§ **Work instruction A**
In the adoption passage, why did the couple understand that another child was not the answer to their broken marriage? Answer in one to three sentences.
§ **Work instruction B**
From the adoption passage, repeat the wording starting with "But God, oh, this" and going on through "Isabel’s biological brother.".

§ **Source extract**
........

But God, oh, this God who goes before me, who is more faithful to me than I could ever be to him, stubbornly refused to let go of us. He had put us together and his mercy would not stop pulling us, prodding us, opening doors to opportunities to regenerate, to find our way back to each other, to obey his law: that which God has joined together, let no one separate (Matthew 19:6b. Emphasis mine).
One night in early August we received a phone call from our adoption agency. A baby was born that needed a family. We were in no position to adopt an infant at the moment. We both understood that another child was not the answer to our broken marriage because new babies can add more stress than almost any other life-changing circumstance. Of course the timing was all wrong. But this baby was Isabel’s biological brother.
How could we say no?

........

§ **Data for review**
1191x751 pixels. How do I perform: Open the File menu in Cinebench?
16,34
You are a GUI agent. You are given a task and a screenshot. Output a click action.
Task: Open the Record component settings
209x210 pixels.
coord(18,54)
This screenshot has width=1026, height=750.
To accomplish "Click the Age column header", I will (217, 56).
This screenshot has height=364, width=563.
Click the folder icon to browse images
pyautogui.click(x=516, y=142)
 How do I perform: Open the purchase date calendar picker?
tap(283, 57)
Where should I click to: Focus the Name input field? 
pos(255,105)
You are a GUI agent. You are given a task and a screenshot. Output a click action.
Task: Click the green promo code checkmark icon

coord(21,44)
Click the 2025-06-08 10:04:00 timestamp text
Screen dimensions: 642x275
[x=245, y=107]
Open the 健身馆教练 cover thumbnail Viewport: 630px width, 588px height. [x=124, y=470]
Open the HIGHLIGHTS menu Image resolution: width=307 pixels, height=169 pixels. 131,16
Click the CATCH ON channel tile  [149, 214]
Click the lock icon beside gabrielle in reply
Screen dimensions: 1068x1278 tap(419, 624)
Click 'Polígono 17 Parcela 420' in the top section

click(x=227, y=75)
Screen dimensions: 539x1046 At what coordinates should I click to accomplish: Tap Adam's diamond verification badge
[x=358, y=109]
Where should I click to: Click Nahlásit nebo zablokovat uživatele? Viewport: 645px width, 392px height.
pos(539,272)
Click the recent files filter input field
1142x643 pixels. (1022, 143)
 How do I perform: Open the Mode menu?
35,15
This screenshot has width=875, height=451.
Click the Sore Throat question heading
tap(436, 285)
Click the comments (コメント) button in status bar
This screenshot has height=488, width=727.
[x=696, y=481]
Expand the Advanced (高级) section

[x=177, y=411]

........

§ **Result A**
They understood that another child was not the answer because new babies can add more stress than almost any other life-changing circumstance.

§ **Result B**
But God, oh, this God who goes before me, who is more faithful to me than I could ever be to him, stubbornly refused to let go of us. He had put us together and his mercy would not stop pulling us, prodding us, opening doors to opportunities to regenerate, to find our way back to each other, to obey his law: that which God has joined together, let no one separate (Matthew 19:6b. Emphasis mine).
One night in early August we received a phone call from our adoption agency. A baby was born that needed a family. We were in no position to adopt an infant at the moment. We both understood that another child was not the answer to our broken marriage because new babies can add more stress than almost any other life-changing circumstance. Of course the timing was all wrong. But this baby was Isabel’s biological brother.